## TASK PROMPT
Where does the word "Viewport" show up in the records? Copy every line that holds it.

## EXTRACTED RECORDS

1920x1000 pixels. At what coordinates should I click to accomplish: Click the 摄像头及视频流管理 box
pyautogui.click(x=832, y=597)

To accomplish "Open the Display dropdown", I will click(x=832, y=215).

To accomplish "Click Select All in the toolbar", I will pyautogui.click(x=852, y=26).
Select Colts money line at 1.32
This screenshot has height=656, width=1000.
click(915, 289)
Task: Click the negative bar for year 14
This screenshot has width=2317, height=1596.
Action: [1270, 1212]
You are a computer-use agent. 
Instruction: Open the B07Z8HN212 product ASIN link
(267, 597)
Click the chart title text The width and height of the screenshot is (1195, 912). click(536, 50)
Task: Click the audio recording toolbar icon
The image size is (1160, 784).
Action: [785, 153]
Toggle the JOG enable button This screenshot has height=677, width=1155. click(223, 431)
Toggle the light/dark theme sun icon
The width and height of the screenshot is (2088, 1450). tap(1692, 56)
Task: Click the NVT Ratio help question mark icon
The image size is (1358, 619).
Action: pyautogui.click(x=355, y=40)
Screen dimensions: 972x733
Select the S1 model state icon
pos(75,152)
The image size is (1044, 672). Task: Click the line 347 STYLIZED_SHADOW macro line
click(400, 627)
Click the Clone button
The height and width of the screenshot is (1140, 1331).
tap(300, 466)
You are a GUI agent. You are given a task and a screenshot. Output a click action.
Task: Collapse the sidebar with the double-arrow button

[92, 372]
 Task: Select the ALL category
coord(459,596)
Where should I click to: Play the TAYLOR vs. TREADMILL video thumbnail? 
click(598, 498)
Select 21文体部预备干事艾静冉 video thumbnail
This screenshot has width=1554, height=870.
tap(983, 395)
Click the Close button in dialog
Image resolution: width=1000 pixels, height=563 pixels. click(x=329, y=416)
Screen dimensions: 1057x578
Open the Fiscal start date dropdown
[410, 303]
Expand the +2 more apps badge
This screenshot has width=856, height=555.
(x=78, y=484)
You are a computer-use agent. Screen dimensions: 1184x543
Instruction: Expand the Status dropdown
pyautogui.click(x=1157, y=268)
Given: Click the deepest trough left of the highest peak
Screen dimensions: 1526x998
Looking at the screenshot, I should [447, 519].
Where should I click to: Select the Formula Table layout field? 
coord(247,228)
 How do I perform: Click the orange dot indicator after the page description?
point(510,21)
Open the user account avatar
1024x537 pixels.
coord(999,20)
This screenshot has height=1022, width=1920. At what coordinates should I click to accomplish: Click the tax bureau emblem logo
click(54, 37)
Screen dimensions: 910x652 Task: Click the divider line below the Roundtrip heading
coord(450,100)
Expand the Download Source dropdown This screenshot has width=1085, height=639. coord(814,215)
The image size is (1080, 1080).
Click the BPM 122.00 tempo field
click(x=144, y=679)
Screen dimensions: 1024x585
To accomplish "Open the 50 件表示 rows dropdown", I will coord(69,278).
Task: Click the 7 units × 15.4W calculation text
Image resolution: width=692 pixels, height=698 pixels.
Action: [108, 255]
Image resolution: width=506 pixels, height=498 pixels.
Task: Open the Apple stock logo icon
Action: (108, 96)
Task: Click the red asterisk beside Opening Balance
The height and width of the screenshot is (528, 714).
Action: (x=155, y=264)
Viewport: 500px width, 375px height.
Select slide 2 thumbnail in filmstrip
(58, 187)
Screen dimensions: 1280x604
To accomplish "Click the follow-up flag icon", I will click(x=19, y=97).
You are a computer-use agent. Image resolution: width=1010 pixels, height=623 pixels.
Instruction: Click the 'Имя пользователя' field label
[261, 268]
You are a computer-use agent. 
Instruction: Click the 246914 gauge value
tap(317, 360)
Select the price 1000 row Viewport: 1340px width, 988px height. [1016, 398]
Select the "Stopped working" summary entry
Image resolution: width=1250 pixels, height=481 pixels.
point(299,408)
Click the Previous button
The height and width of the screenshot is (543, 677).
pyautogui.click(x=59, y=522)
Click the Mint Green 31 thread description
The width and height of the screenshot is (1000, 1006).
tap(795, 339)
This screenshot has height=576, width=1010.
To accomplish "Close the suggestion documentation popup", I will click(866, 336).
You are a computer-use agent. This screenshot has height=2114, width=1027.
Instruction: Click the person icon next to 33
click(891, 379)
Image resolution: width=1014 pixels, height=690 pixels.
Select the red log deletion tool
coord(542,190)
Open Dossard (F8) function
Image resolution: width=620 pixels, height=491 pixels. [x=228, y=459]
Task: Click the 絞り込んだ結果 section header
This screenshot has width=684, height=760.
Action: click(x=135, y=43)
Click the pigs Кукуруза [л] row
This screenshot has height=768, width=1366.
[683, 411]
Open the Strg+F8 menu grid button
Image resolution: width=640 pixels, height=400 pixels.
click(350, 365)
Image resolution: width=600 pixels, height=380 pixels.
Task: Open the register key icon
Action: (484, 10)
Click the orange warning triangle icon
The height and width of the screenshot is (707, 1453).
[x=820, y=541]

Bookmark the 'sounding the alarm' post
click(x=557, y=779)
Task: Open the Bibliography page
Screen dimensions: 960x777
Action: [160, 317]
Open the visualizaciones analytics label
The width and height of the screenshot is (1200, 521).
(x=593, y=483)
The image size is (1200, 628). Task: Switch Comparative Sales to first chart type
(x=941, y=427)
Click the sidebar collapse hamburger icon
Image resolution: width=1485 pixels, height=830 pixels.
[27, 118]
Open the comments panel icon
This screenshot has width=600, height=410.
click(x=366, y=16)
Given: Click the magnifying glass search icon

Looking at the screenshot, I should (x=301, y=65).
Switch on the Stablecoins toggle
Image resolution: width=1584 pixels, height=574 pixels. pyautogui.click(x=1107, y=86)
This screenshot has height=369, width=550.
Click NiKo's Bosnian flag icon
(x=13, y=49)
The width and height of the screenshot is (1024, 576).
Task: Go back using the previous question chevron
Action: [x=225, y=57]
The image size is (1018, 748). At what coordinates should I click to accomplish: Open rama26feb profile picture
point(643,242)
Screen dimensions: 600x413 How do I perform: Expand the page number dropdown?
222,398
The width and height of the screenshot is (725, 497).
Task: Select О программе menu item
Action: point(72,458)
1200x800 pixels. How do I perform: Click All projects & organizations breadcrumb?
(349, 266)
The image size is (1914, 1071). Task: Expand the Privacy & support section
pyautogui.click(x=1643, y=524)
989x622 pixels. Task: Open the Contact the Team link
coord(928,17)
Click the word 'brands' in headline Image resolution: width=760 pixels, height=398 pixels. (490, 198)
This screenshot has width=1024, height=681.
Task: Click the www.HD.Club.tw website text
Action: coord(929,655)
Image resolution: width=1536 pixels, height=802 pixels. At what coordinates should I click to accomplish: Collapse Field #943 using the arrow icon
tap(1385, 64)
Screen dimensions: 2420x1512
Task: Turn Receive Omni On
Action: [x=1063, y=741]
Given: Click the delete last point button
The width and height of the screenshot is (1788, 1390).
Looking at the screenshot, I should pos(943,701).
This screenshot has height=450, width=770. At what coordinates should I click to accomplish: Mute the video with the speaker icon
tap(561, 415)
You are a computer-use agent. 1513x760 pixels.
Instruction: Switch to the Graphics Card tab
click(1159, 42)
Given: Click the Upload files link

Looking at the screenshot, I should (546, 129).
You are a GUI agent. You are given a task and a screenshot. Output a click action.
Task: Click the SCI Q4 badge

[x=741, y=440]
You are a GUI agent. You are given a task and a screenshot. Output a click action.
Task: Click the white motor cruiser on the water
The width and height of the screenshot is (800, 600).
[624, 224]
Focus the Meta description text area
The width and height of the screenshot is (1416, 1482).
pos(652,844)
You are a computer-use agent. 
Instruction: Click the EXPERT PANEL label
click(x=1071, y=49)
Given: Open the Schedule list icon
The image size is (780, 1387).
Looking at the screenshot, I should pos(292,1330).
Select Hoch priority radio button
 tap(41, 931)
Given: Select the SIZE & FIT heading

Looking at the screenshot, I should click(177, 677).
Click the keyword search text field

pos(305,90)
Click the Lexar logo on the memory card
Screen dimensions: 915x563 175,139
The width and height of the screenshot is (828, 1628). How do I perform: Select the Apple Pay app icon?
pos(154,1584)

## ANSWER SPACE
Viewport: 500px width, 375px height.
Select the price 1000 row Viewport: 1340px width, 988px height. [1016, 398]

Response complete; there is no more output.